Added to that heady optimism which has always encouraged young men to place themselves in danger there was also the certain knowledge that for most of them the war was finite, that they had signed up for the duration and that there had to be something better in store once the guns had finally fallen silent. In no other episode is this belief more tellingly exposed than in Wards observation about the treatment of soldiers aboard the troopship taking them to Egypt by way of the long route around South Africa. Whereas the officers enjoyed peacetime standards of cruise ship comfort, the soldiers occupied cramped and fetid quarters below decks. While this did not turn Ward into a socialist overnight he remained convinced that treatment of that kind must have influenced returning servicemen to vote Labour in the first postwar General Election in the summer of 1945.
Once in North Africa the 1st Argylls became part of the Eighth Army, the great desert force which defeated the German and Italian armies in 1942 and in so doing gave the first signs of hope that the war could be won. In common with other soldiers who served in North Africa Ward was enormously impressed by the wild beauty of his surroundings which had few comparisons with any other theatre of the Second World War. At first acquaintance the North African terrain was harsh, barren and inhospitable, but it was also strangely compelling, a landscape which imprinted itself on the minds of the men who fought there. In fact, very few failed to be affected by the sheer size of the desert arena over which the two opposing armies fought and noted with approval its absence of definition and the seemingly limitless horizons with few roads or tracks to break up the bare expanse of sand and scrub.

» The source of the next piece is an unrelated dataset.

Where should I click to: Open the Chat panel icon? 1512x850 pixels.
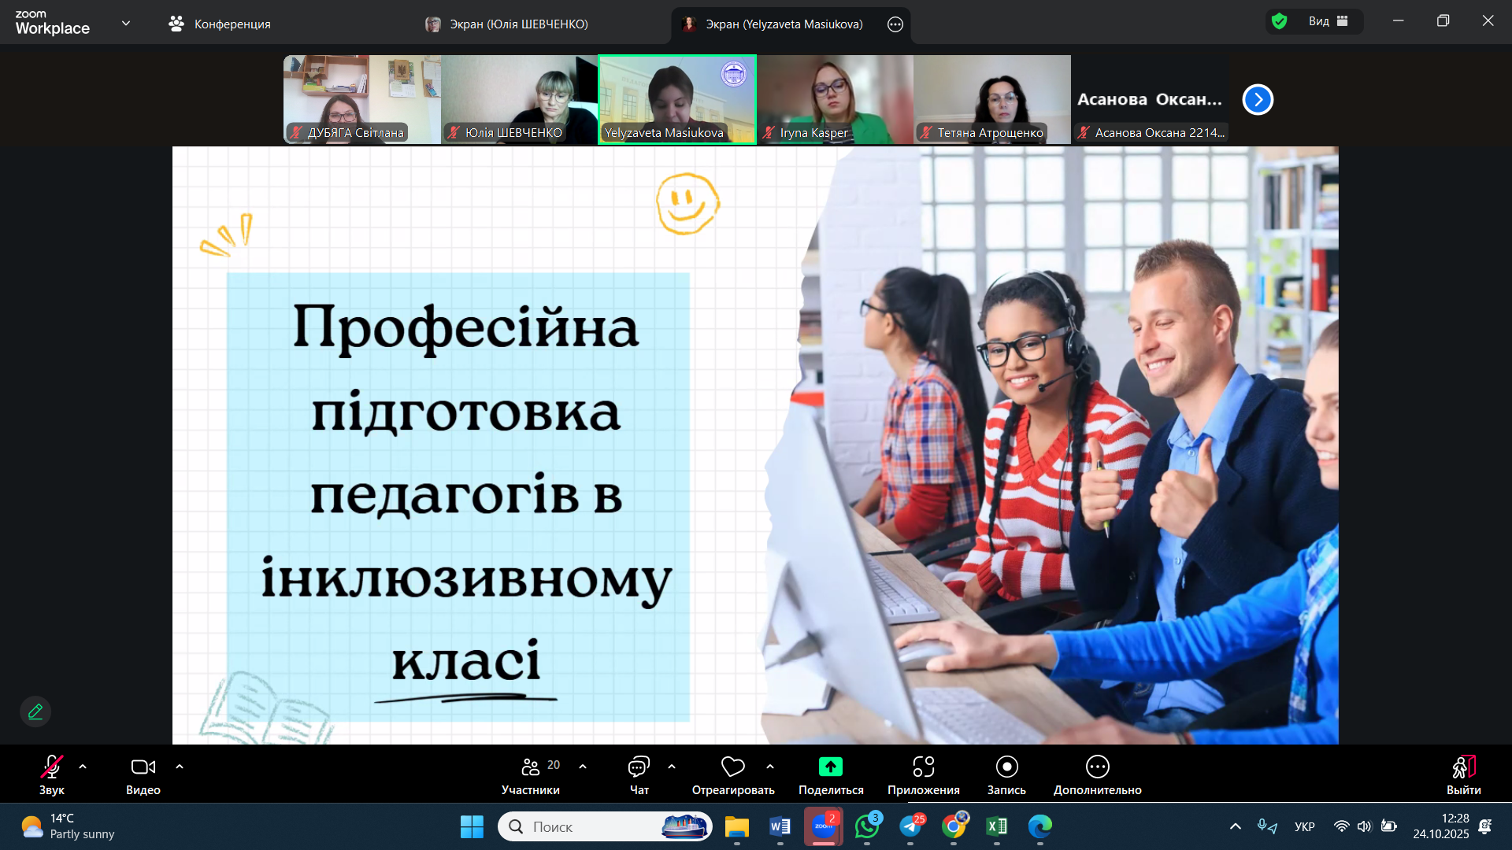pyautogui.click(x=639, y=767)
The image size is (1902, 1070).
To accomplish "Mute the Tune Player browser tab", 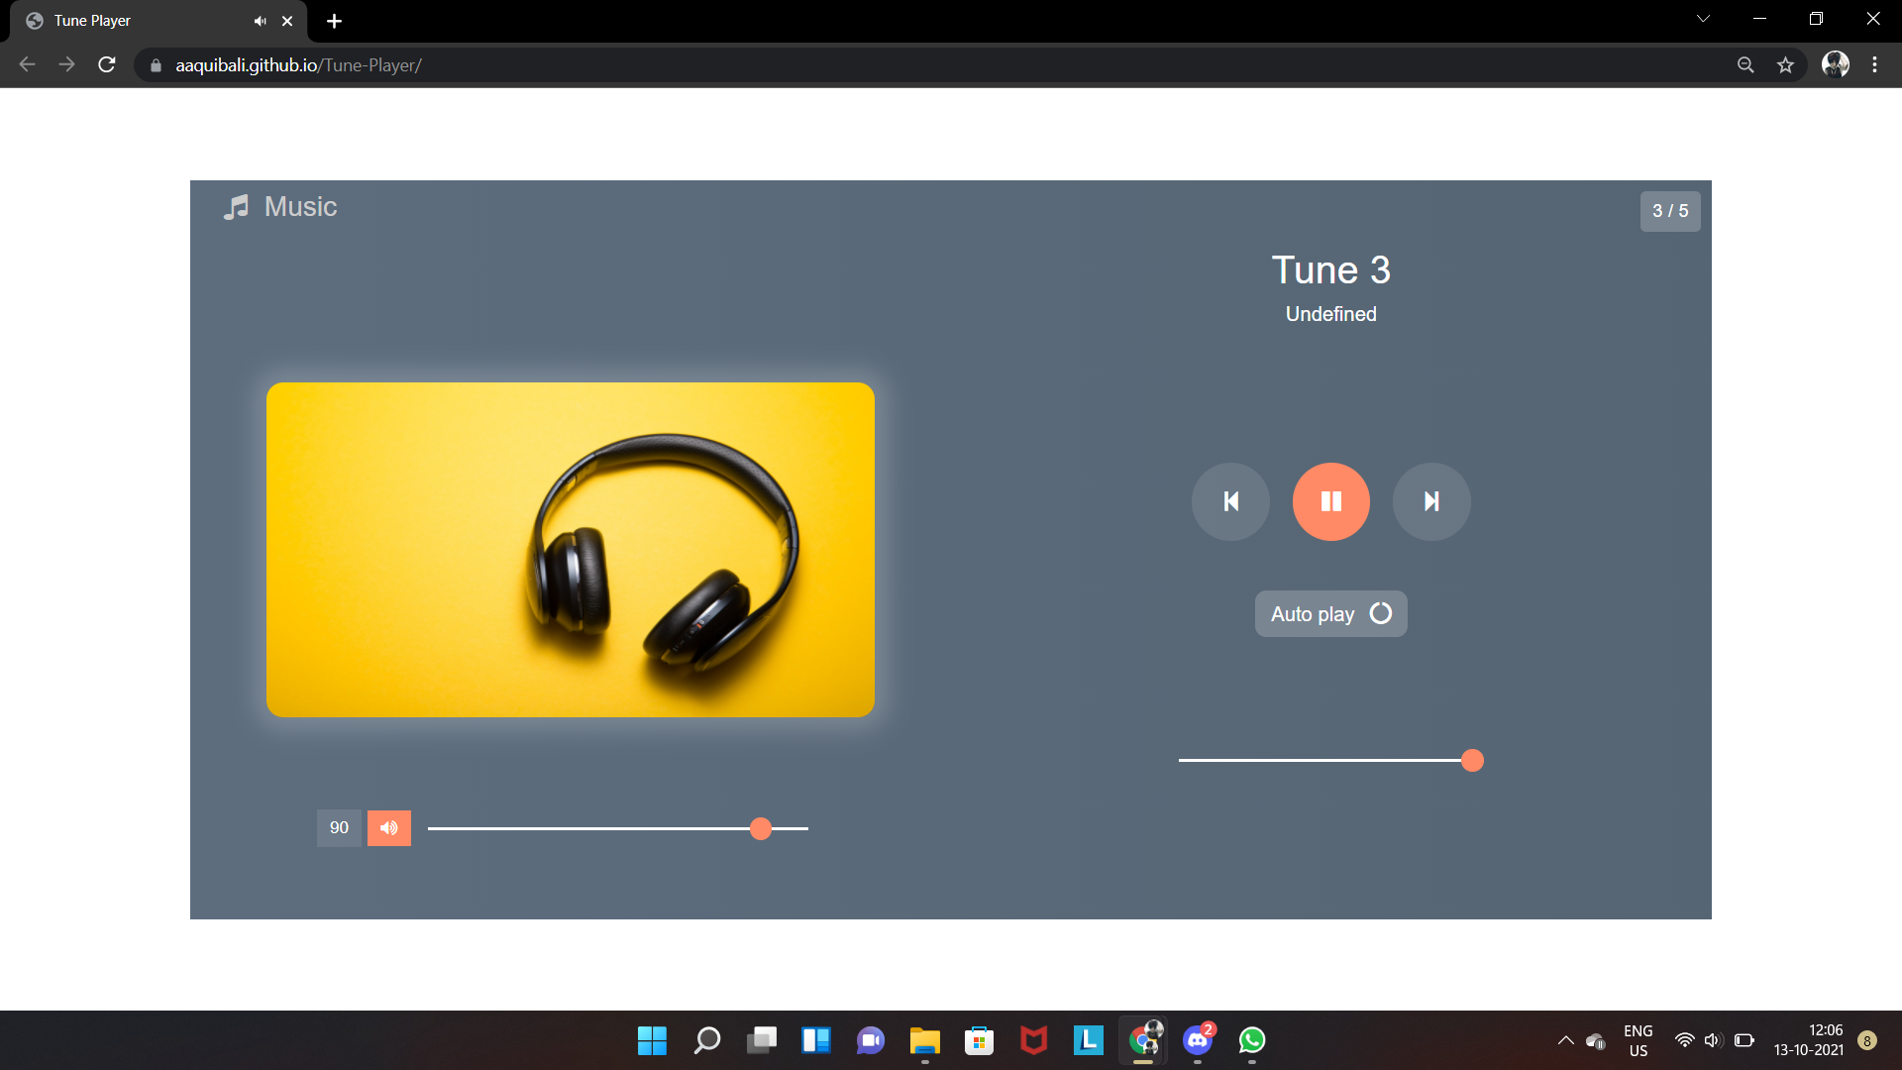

Responding to its similarities with a classical sporting arena, war correspondents on both sides tended to report the conflict using an imagery which spoke of a courtly tournament involving valiant rivals and chivalrous generals. Ward, too, seems to have been similarly enraptured and his response was probably influenced by the fact that part of his service in the desert saw his platoon acting as headquarters bodyguard to the eccentric but gifted General Bernard Law Montgomery who was admired by his men because he was obviously a winner yet was cautious of their lives.